WORK TO BE COMPLETED: Repeat every record below, word for word.

━━━━━ MATERIAL SUPPLIED

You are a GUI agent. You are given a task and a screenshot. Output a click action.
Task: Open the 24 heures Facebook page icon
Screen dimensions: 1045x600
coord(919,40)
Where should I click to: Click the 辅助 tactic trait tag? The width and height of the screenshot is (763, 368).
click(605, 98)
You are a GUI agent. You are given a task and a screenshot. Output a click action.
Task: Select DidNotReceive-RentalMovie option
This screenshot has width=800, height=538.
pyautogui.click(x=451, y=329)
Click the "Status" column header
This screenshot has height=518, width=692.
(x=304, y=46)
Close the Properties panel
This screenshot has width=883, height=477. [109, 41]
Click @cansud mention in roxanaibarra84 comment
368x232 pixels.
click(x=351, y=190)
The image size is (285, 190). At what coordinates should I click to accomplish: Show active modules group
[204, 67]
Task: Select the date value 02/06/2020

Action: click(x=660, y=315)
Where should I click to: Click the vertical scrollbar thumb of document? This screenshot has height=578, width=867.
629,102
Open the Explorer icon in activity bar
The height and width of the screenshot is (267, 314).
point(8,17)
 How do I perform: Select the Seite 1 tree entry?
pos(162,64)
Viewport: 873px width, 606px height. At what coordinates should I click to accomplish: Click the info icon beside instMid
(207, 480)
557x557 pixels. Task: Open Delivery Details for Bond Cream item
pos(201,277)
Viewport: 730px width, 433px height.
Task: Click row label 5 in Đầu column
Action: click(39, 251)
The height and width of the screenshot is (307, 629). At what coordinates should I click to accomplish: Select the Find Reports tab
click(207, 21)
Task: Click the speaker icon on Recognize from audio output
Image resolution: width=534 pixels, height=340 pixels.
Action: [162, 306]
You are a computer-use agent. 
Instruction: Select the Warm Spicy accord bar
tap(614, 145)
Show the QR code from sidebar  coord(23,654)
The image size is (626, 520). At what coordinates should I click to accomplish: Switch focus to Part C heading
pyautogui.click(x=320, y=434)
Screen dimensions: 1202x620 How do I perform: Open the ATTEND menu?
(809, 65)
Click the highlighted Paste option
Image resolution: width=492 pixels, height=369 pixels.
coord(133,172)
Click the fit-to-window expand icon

━━━━━━━━━━

ANSWER TO THE PROBLEM:
You are a GUI agent. You are given a task and a screenshot. Output a click action.
Task: Open the 24 heures Facebook page icon
Screen dimensions: 1045x600
coord(919,40)
Where should I click to: Click the 辅助 tactic trait tag? The width and height of the screenshot is (763, 368).
click(605, 98)
You are a GUI agent. You are given a task and a screenshot. Output a click action.
Task: Select DidNotReceive-RentalMovie option
This screenshot has width=800, height=538.
pyautogui.click(x=451, y=329)
Click the "Status" column header
This screenshot has height=518, width=692.
(x=304, y=46)
Close the Properties panel
This screenshot has width=883, height=477. [109, 41]
Click @cansud mention in roxanaibarra84 comment
368x232 pixels.
click(x=351, y=190)
The image size is (285, 190). At what coordinates should I click to accomplish: Show active modules group
[204, 67]
Task: Select the date value 02/06/2020

Action: click(x=660, y=315)
Where should I click to: Click the vertical scrollbar thumb of document? This screenshot has height=578, width=867.
629,102
Open the Explorer icon in activity bar
The height and width of the screenshot is (267, 314).
point(8,17)
 How do I perform: Select the Seite 1 tree entry?
pos(162,64)
Viewport: 873px width, 606px height. At what coordinates should I click to accomplish: Click the info icon beside instMid
(207, 480)
557x557 pixels. Task: Open Delivery Details for Bond Cream item
pos(201,277)
Viewport: 730px width, 433px height.
Task: Click row label 5 in Đầu column
Action: click(39, 251)
The height and width of the screenshot is (307, 629). At what coordinates should I click to accomplish: Select the Find Reports tab
click(207, 21)
Task: Click the speaker icon on Recognize from audio output
Image resolution: width=534 pixels, height=340 pixels.
Action: [162, 306]
You are a computer-use agent. 
Instruction: Select the Warm Spicy accord bar
tap(614, 145)
Show the QR code from sidebar  coord(23,654)
The image size is (626, 520). At what coordinates should I click to accomplish: Switch focus to Part C heading
pyautogui.click(x=320, y=434)
Screen dimensions: 1202x620 How do I perform: Open the ATTEND menu?
(809, 65)
Click the highlighted Paste option
Image resolution: width=492 pixels, height=369 pixels.
coord(133,172)
Click the fit-to-window expand icon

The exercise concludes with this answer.